__Reading passage__:
- - - - - - -

Why Nurses Should Get Their MSN
I graduated with my bachelor’s degree in nursing in 2017 and it wasn’t long before I started thinking about advancing my education with an MSN. I have a passion for teaching and I wanted to do more for my patients and help them learn how to lead healthier lives.
Deciding to go back to school wasn’t an easy decision. I was somewhat nervous about enrolling in a master’s degree program, especially because I was going to be working full-time while in school. My friends all said that earning their MSN was the best thing they ever did, but I wasn’t sure if I could make it work. Was I smart enough? Would I have the time? What if I failed?
I put those doubts aside and I’m glad I did. In nine short months, I will graduate with my Master of Science in Nursing from Herzing University’s Family Nurse Practitioner program. It has been challenging at times, but I have no doubt that it will be worth the time and the effort.
As a nurse practitioner, I will be able to be more involved in providing excellent care for my patients and I will owe it all to taking that first step to continue my education.
Here’s why you should consider earning your MSN:
1. Increasing demand for experienced, specialized nurses
As healthcare organizations deal with a growing patient population and a shortage of skilled healthcare professionals, nurses with advanced knowledge and skills are in high demand. With an MSN, you can expand your scope of practice, help train new nurses and play an increasingly central role in ensuring quality patient care.
I wanted to be more involved in patient care, so becoming a nurse practitioner seemed like the perfect next step for me. The Bureau of Labor Statistics predicts that employment for nurse practitioners will increase by 36 percent from 2016-2026, due in part to a shortage of primary care physicians and ever-growing demand for healthcare services. Nurse practitioners are certified to provide many of the same services as a general physician and can help increase access to health care in underserved areas.
2. Advancement opportunities
I also knew that I would soon be left behind if I didn’t continue my education. New nurses are joining the workforce at a rapid rate, creating opportunities for experienced nurses to move into specialized roles and leadership positions. With an MSN, you can pursue specialties in a variety of different areas, including nurse education and nurse leadership. Advancing your education not only makes you more marketable for leadership roles, but it also increases your value to an organization and makes you an indispensable part of the nursing team.

- - - - - - -

Collected data entries:
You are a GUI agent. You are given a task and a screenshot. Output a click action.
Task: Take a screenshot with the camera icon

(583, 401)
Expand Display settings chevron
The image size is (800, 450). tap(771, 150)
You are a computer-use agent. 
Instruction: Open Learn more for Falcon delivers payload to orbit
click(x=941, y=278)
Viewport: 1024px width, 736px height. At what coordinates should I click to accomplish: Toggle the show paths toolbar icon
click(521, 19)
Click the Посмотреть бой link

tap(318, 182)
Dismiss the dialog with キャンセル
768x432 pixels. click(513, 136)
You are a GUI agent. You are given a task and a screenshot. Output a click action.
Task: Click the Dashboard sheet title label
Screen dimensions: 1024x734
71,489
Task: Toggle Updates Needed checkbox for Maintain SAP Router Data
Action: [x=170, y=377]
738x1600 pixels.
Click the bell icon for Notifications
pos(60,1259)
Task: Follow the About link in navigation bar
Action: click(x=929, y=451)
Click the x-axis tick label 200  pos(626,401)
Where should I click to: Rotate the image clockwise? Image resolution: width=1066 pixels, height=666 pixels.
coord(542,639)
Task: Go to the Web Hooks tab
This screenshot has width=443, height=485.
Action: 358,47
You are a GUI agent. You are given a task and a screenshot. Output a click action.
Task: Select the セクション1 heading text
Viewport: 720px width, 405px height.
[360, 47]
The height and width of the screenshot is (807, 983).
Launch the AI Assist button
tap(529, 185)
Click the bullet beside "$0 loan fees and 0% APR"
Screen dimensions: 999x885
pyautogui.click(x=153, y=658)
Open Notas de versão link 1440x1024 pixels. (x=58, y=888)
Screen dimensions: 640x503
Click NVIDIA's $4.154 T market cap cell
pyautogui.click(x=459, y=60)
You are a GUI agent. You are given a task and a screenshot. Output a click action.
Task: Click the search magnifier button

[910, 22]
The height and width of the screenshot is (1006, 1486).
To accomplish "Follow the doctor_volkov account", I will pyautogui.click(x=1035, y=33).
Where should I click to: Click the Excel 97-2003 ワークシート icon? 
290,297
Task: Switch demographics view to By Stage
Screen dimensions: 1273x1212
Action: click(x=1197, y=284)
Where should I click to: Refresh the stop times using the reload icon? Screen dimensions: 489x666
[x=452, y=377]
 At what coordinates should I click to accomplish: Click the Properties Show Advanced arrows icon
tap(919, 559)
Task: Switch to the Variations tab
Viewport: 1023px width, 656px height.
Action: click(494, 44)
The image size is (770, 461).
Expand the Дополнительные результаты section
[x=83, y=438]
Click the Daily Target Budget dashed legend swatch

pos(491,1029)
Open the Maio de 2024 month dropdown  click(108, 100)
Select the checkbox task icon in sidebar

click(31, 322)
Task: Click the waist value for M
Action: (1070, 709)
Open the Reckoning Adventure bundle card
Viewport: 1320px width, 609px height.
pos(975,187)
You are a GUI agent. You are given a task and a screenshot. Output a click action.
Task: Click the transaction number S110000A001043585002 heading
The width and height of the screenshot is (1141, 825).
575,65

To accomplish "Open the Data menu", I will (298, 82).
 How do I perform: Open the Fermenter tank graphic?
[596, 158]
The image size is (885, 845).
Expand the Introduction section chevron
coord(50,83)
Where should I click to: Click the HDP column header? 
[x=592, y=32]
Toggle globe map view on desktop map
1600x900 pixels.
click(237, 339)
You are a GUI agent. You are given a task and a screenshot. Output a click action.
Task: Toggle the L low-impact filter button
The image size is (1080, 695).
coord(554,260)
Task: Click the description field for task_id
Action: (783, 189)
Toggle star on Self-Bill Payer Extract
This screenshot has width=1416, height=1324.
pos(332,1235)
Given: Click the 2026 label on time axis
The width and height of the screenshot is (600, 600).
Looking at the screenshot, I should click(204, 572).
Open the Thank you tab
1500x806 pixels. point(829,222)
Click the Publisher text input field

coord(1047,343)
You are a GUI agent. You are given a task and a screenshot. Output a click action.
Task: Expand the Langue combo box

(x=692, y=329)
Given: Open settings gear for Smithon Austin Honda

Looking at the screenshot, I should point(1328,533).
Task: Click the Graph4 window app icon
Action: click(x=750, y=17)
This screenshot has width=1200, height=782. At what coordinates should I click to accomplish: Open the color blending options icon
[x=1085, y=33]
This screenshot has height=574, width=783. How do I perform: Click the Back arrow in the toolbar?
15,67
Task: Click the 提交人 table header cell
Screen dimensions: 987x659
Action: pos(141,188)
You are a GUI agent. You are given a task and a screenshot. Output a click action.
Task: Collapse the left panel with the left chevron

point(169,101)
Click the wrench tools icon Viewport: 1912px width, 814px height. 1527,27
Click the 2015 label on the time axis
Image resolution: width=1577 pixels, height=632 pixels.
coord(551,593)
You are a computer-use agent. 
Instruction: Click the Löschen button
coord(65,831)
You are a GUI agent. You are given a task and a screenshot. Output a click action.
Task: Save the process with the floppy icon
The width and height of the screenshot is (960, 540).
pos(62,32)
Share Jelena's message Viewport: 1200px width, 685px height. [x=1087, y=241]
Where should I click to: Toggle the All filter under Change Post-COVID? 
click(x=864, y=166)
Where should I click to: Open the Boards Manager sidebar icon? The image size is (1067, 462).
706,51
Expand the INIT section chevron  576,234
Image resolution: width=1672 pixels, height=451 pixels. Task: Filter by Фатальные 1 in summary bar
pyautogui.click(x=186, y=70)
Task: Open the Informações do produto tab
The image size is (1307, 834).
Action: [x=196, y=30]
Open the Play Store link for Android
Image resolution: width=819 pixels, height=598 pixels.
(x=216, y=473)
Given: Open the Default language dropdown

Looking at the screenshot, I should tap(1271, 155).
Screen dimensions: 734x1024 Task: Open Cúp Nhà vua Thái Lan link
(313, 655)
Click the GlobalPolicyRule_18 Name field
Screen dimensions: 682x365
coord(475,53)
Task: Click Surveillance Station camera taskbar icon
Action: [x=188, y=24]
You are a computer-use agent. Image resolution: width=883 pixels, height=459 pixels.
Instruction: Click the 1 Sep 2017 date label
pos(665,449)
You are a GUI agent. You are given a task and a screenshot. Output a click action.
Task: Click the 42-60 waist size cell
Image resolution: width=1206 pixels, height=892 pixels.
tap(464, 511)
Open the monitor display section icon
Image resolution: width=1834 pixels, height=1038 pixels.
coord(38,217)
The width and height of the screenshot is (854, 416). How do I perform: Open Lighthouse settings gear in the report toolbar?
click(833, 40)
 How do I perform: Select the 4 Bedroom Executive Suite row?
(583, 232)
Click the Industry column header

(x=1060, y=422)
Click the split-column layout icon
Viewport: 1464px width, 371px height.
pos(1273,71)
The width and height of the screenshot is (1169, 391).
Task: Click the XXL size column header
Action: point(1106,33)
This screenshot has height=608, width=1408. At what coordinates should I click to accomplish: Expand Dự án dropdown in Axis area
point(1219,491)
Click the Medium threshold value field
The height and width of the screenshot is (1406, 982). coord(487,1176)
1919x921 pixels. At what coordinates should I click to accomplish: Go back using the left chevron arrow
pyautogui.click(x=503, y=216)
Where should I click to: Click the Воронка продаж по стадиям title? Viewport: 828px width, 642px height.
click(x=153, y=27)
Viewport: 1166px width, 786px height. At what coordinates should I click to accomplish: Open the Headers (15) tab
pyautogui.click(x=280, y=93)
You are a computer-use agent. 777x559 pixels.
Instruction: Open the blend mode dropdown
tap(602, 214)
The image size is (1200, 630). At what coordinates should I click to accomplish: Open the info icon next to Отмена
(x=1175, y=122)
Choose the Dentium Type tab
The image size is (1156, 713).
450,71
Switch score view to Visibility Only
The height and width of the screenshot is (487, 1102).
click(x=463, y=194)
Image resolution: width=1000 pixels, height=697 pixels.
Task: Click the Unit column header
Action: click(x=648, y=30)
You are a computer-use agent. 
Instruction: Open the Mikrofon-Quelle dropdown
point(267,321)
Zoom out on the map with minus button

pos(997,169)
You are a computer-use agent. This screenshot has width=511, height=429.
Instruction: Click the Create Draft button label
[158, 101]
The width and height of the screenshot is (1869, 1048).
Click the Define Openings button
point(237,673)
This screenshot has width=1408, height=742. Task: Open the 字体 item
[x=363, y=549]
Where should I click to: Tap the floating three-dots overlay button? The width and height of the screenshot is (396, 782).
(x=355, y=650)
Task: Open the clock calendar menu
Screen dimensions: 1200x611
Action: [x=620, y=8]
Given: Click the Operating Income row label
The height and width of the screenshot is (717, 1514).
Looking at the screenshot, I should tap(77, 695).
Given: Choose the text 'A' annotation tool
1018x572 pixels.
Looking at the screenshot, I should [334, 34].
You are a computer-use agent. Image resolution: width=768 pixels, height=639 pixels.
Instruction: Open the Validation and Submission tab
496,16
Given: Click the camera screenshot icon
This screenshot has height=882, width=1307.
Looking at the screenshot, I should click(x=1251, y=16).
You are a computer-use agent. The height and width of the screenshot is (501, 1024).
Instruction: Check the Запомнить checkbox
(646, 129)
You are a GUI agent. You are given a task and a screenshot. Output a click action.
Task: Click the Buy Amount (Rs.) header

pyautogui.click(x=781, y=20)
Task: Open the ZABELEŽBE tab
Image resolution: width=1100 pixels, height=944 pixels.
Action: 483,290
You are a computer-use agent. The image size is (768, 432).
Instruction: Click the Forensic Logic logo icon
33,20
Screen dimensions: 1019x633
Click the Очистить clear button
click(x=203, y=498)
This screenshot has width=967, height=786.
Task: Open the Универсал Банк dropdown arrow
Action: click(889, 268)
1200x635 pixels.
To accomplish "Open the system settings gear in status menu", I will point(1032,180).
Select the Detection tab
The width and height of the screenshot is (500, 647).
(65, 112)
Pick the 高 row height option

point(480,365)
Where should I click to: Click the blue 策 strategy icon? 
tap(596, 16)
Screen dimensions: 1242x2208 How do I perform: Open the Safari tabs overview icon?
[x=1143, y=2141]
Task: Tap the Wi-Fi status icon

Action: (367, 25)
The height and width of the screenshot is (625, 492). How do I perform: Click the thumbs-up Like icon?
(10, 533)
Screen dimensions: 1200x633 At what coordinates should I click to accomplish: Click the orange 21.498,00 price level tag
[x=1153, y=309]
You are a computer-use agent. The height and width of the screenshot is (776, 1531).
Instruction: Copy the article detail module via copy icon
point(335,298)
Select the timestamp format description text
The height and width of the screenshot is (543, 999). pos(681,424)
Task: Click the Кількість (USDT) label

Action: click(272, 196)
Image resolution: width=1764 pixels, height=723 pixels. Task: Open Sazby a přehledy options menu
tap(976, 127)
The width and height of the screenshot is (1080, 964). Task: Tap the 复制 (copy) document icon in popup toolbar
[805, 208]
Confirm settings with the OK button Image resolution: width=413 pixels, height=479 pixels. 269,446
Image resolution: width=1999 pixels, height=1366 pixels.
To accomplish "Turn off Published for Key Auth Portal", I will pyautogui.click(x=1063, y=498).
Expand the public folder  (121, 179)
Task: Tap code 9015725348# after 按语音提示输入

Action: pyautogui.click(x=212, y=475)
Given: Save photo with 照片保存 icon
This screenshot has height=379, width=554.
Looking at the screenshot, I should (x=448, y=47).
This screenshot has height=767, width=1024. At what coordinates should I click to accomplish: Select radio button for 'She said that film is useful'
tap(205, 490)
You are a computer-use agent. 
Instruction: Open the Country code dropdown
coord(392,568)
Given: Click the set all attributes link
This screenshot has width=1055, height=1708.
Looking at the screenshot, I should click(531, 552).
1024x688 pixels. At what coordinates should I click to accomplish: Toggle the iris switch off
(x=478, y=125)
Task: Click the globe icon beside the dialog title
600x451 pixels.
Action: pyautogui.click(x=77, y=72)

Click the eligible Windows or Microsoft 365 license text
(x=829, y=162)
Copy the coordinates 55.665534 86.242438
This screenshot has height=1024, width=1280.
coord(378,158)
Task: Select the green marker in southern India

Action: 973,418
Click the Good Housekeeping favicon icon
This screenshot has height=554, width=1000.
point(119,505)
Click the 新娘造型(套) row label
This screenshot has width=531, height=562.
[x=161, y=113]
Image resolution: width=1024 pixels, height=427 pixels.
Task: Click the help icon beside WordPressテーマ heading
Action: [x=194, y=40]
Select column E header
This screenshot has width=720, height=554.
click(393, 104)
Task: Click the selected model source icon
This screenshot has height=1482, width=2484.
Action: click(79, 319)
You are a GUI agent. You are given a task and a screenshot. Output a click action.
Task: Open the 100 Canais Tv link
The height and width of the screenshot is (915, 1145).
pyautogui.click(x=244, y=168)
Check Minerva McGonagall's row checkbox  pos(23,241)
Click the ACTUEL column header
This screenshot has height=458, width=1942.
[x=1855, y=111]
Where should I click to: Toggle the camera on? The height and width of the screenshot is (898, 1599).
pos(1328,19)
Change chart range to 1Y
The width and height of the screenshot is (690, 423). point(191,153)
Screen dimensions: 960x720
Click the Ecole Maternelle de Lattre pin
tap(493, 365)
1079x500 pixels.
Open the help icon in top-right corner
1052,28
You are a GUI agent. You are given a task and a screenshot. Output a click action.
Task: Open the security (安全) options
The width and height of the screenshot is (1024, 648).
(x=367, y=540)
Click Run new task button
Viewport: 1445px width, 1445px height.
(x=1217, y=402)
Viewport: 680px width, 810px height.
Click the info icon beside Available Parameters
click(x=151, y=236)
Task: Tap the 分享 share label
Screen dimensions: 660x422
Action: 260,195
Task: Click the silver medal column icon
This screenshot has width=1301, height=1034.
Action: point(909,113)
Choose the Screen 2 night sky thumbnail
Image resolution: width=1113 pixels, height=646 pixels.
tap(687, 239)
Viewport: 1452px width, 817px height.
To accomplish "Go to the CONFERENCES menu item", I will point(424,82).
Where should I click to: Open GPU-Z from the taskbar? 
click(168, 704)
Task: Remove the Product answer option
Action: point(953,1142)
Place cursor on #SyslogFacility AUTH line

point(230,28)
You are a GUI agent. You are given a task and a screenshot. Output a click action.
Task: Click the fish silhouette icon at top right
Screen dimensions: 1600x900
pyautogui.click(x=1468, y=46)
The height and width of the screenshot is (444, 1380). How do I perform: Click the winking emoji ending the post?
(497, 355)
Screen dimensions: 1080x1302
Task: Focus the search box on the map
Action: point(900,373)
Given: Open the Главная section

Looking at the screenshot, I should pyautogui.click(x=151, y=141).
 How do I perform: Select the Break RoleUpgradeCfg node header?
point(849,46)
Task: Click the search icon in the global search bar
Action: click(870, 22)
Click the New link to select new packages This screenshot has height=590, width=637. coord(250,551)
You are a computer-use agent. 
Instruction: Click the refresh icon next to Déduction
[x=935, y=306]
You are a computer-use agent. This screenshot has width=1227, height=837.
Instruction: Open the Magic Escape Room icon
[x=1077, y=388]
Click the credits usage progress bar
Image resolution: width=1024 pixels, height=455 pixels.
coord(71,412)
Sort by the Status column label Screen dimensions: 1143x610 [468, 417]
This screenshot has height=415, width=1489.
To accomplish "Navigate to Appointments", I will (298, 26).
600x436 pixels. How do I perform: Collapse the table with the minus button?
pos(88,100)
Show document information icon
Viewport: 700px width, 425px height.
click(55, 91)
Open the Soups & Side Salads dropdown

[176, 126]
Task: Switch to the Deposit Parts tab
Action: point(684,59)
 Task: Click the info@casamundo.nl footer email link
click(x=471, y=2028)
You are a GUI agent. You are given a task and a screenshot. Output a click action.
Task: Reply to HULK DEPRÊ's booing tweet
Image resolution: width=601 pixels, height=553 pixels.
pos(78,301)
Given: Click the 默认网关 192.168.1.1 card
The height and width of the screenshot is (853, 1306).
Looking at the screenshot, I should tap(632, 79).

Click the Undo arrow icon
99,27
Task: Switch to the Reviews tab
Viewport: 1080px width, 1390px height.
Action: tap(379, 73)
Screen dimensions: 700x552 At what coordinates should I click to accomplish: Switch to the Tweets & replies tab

- - - - - - -

In the essay on earning an MSN, reproduce the text from "Why Nurses Should" up to and including "lead healthier lives.", substituting "love" for "passion".

Why Nurses Should Get Their MSN
I graduated with my bachelor’s degree in nursing in 2017 and it wasn’t long before I started thinking about advancing my education with an MSN. I have a love for teaching and I wanted to do more for my patients and help them learn how to lead healthier lives.